Written problem →
Filter the listing below down to every line that contains the word "icon", copying each such line in full.

»»

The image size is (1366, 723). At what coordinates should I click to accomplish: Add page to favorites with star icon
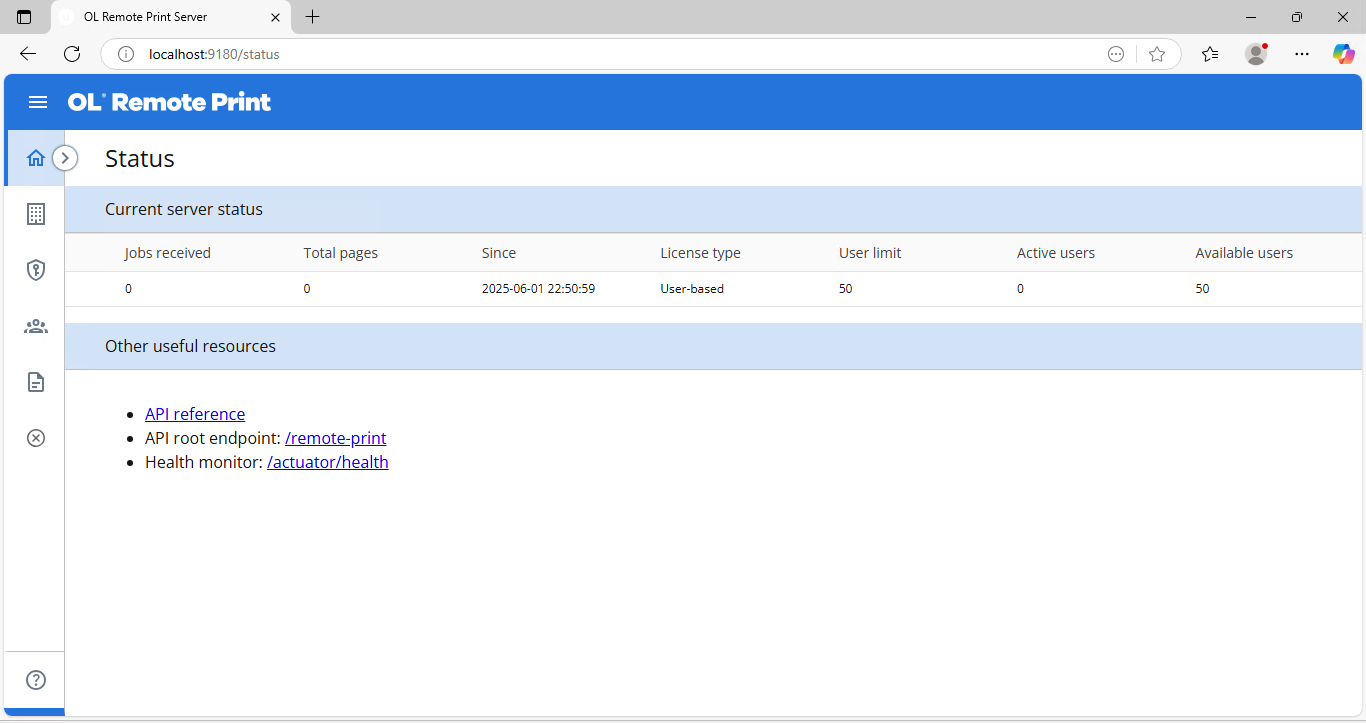[1157, 54]
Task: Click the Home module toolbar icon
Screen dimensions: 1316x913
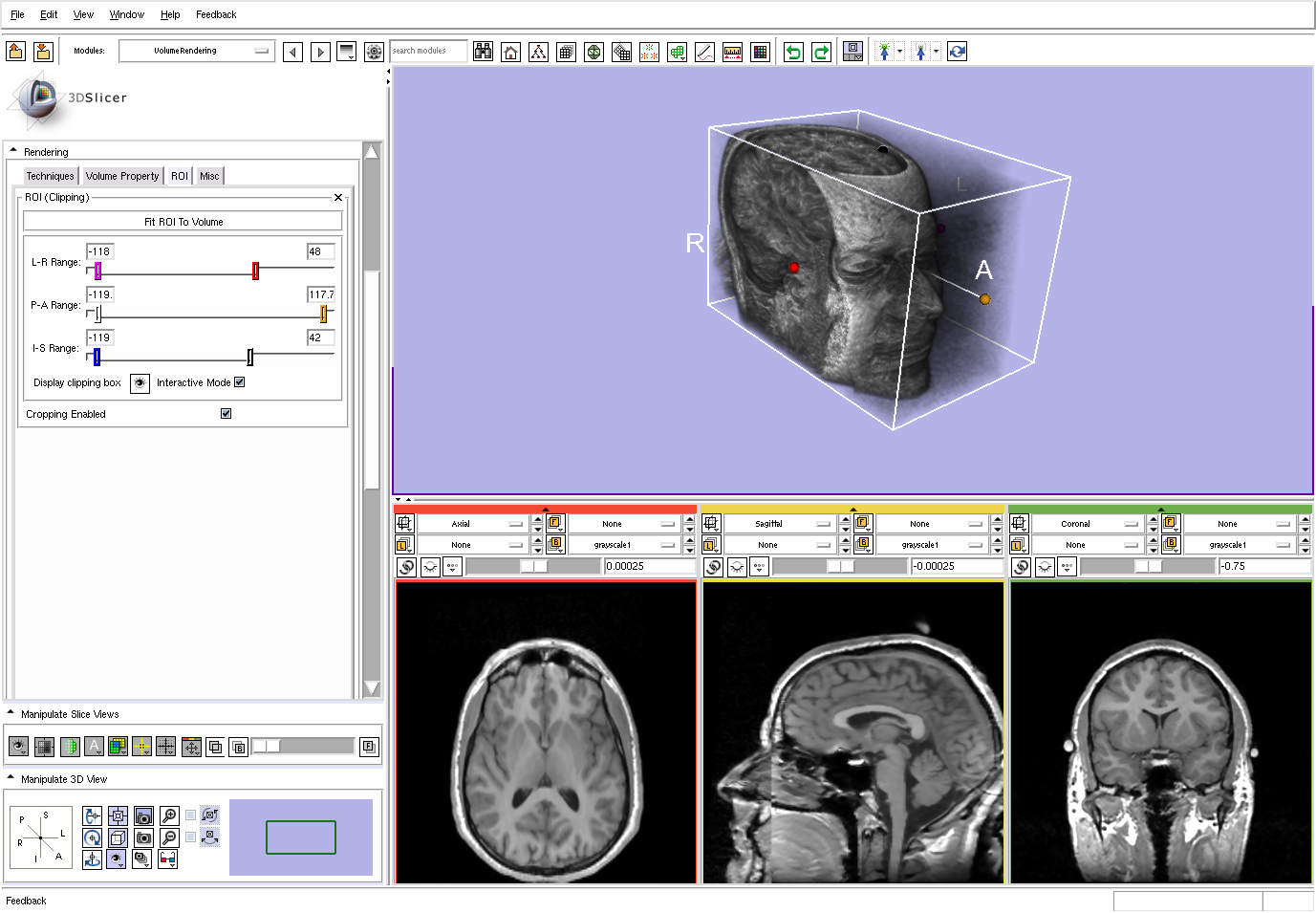Action: (x=511, y=52)
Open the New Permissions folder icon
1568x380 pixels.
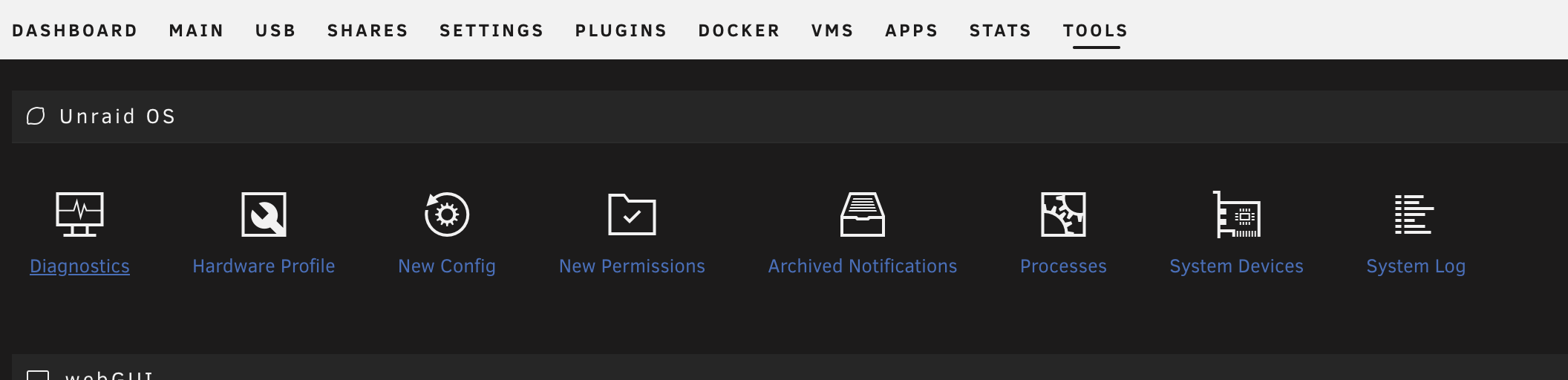point(632,214)
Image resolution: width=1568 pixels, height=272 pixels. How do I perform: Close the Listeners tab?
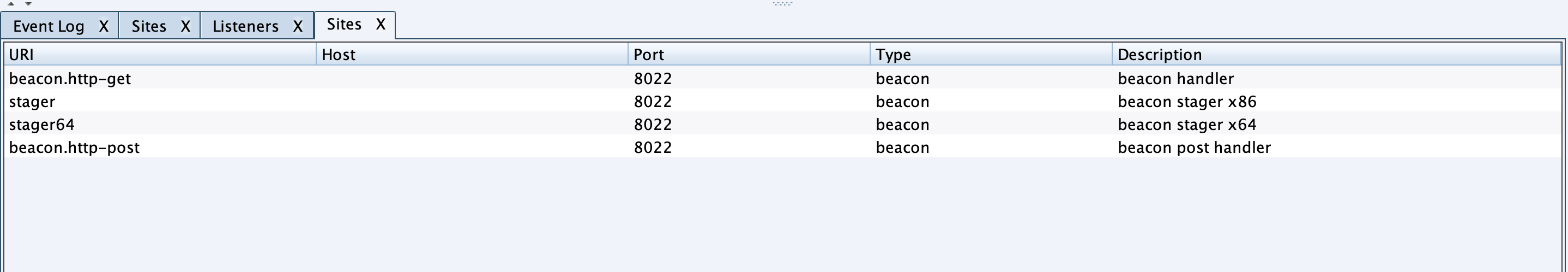click(x=298, y=26)
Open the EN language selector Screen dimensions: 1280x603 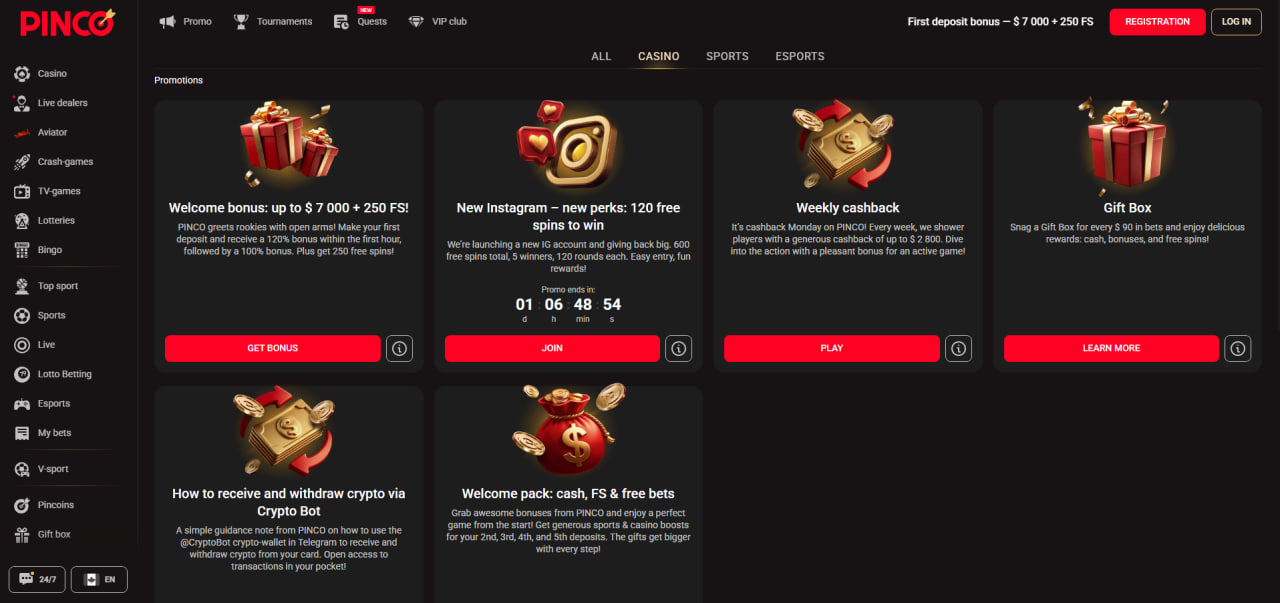(x=100, y=579)
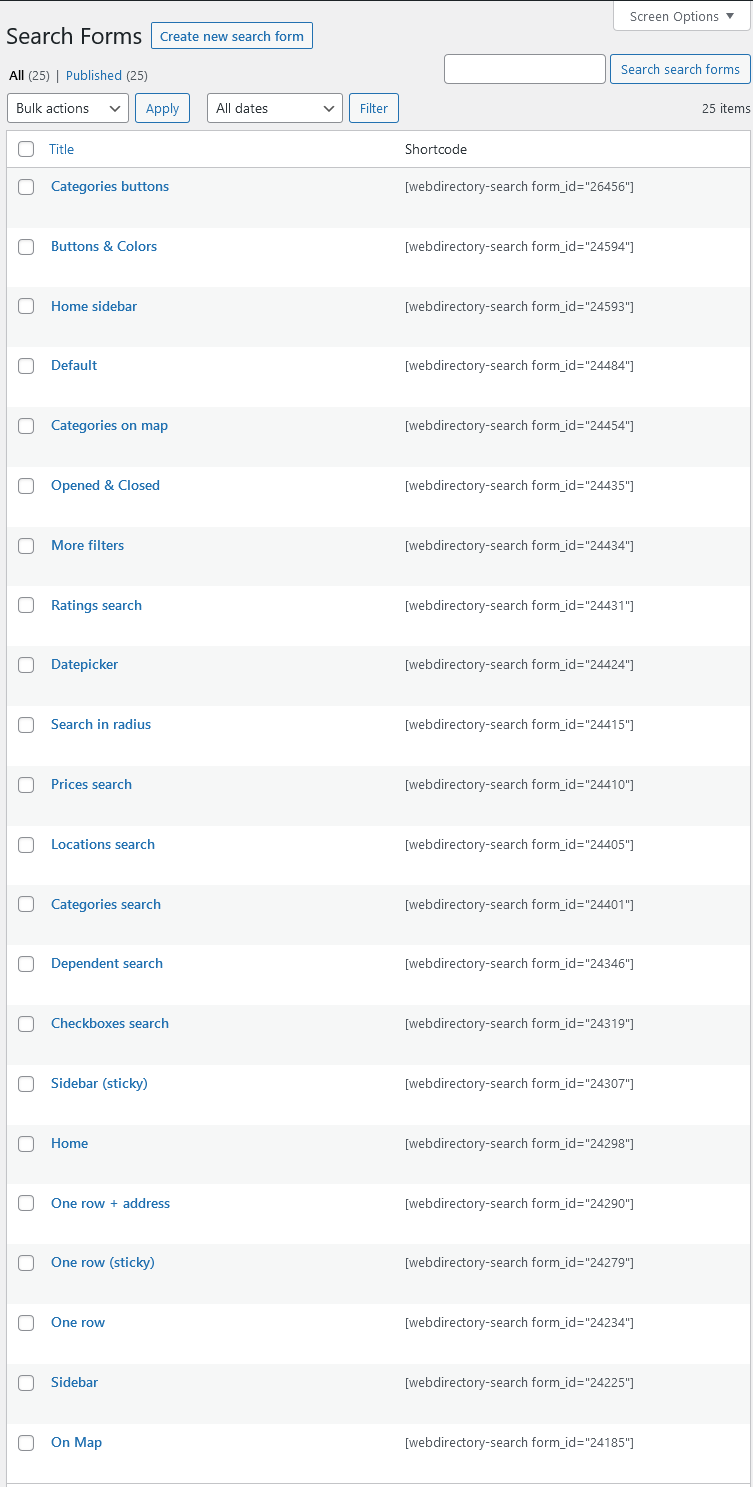The width and height of the screenshot is (753, 1487).
Task: Apply the selected bulk action
Action: pyautogui.click(x=162, y=108)
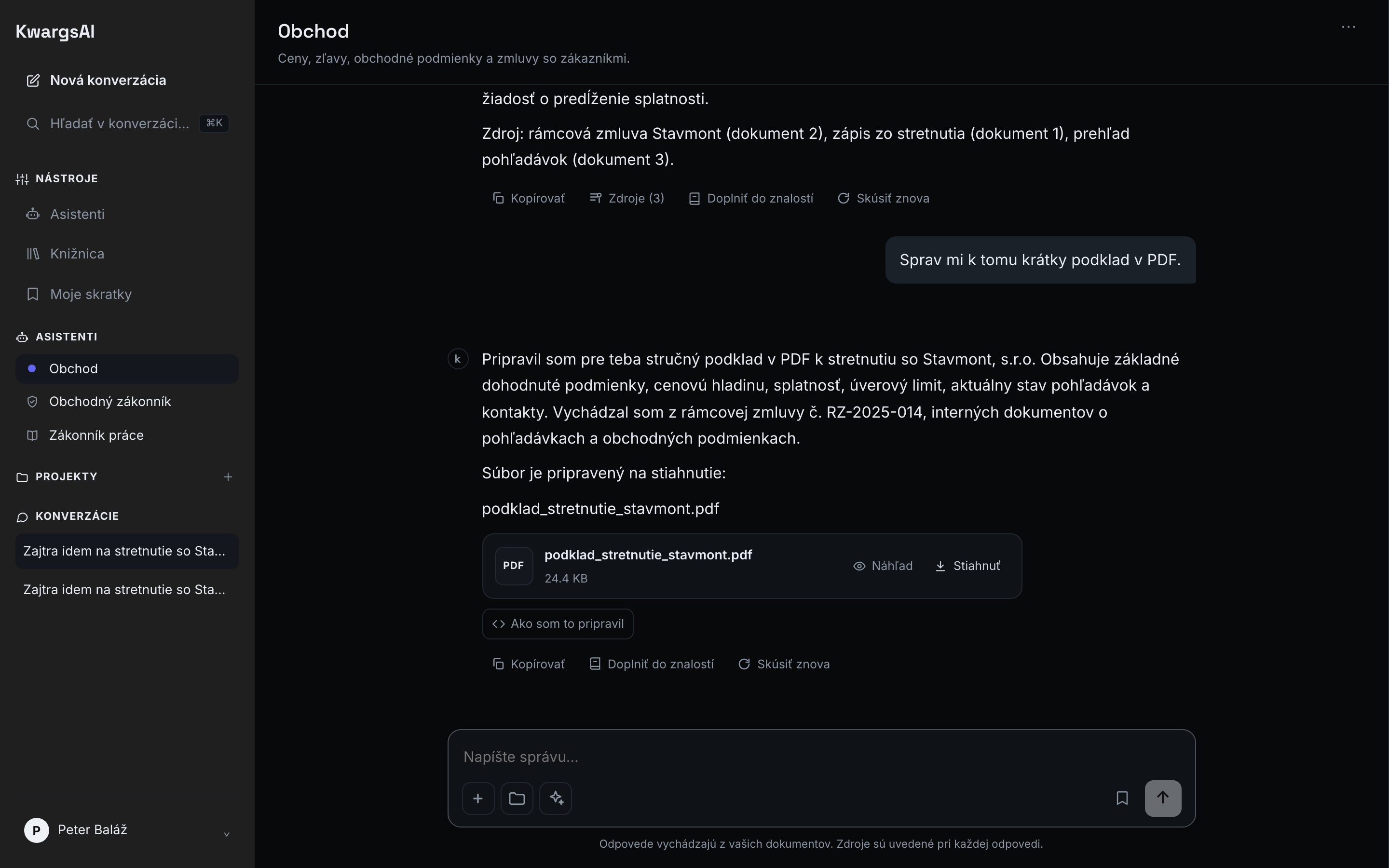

««

Solved problem →
The image size is (1366, 723). At what coordinates should I click to accomplish: Add page to favorites with star icon
Task: Click the Home module toolbar icon
Open the New Permissions folder icon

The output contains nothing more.